-- START OF STORED RECORDS --

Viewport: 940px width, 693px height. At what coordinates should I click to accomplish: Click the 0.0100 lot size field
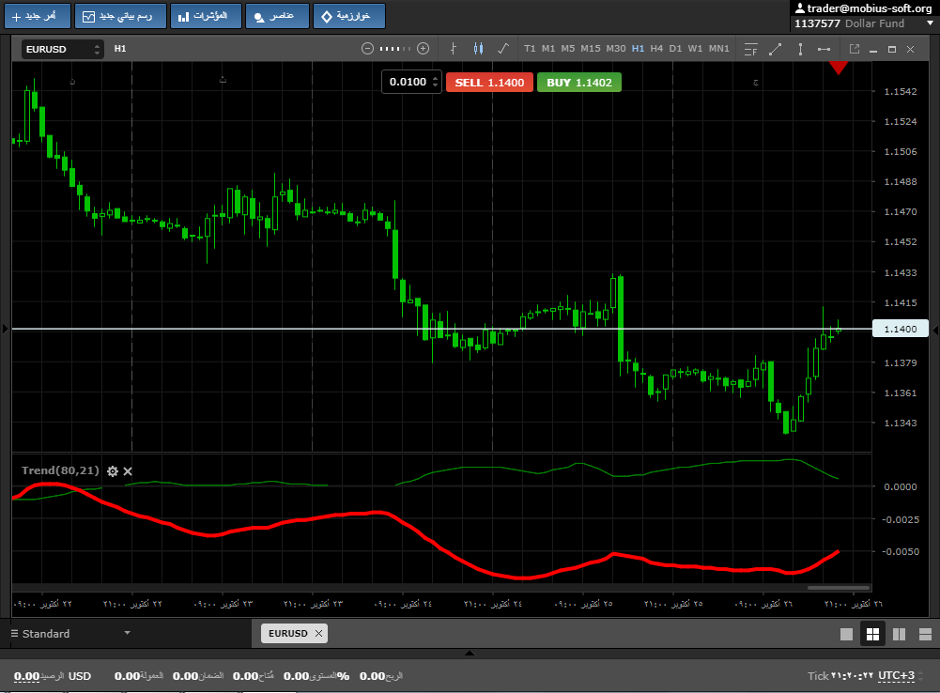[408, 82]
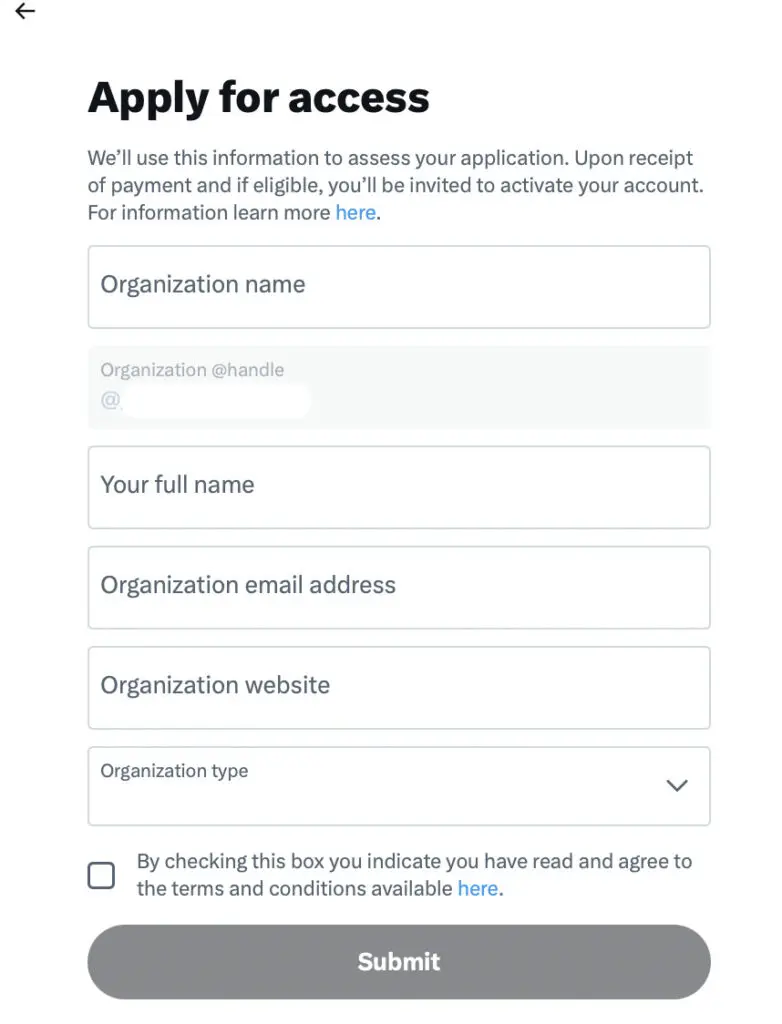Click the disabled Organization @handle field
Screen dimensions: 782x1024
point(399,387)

-- END OF STORED RECORDS --

* _AIM OF THE EXERCISE_:
Write out the entries again with every occurrence of "lot size" changed to "position size" and nothing else altered. Leave the pictures out.

* _SOLUTION_:
Viewport: 940px width, 693px height. At what coordinates should I click to accomplish: Click the 0.0100 position size field
[408, 82]
Click the disabled Organization @handle field
Screen dimensions: 782x1024
point(399,387)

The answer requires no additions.